“Possibly.”
“You are real good,” said Geraldine coldly. “But what gave you the idea that Harry and I were meaning to——?”
“Something in your eyes—your fine, daring eyes. I read you as you read your father, you see?”
“Well, then, Mr. Thorold, there’s something wrong with my fine, daring eyes. I’m just the last girl in all America to do anything—rash. Why! if I did anything rash, I’m sure I should feel ever afterwards as if I wanted to be excused off the very face of the earth. I’m that sort of girl. Do you think I don’t know that father will give way? I guess he’s just got to. With time and hammering, you can knock sense into the head of any parent.”
“I apologise,” said Cecil, both startled and convinced. “And I congratulate Mr. Vaux-Lowry.”

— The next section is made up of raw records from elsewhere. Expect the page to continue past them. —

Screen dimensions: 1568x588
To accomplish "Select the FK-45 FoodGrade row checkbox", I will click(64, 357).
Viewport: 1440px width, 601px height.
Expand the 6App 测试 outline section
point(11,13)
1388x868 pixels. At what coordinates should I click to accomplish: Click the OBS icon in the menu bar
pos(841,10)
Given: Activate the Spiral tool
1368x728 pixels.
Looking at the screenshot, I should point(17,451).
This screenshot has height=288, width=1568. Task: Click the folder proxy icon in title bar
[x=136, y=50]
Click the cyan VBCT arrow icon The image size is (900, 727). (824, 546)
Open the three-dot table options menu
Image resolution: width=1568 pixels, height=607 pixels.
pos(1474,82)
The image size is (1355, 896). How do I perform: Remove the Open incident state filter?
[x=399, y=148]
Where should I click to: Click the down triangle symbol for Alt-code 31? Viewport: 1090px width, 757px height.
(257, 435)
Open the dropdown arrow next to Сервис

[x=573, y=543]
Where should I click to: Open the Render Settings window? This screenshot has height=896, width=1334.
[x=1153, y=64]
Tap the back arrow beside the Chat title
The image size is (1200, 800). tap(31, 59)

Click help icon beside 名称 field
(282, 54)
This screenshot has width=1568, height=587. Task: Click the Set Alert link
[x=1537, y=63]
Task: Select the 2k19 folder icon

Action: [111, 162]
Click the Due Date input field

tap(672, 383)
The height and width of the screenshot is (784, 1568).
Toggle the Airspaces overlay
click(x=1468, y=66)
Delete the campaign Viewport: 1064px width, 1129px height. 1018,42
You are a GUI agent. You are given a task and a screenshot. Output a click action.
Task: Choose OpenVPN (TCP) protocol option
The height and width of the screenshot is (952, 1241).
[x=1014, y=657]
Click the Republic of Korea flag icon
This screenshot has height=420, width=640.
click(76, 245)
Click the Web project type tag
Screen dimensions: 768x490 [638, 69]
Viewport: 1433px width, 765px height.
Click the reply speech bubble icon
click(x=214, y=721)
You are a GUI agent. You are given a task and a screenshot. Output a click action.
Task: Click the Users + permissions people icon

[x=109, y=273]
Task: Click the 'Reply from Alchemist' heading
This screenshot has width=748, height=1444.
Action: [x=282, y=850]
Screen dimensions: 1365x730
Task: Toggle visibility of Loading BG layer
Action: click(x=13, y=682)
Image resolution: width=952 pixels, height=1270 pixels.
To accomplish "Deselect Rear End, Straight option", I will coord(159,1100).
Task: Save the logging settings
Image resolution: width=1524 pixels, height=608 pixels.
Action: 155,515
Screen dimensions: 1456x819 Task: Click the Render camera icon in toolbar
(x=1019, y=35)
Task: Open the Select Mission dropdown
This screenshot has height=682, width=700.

“Say. You like Harry, don’t you?”
“Very much. He’s the ideal type of Englishman.”
Geraldine nodded sweetly. “And so obedient! He does everything I tell him. He is leaving for England to-night, not because father asked him to, but because I did. I’m going to take mother to Brussels for a few days’ shopping—lace, you know. That will give father an opportunity to meditate in solitude on his own greatness. Tell me, Mr. Thorold, do you consider that Harry and I would be justified in corresponding secretly?”
Cecil assumed a pose of judicial gravity.
“I think you would,” he decided. “But don’t tell anyone I said so.”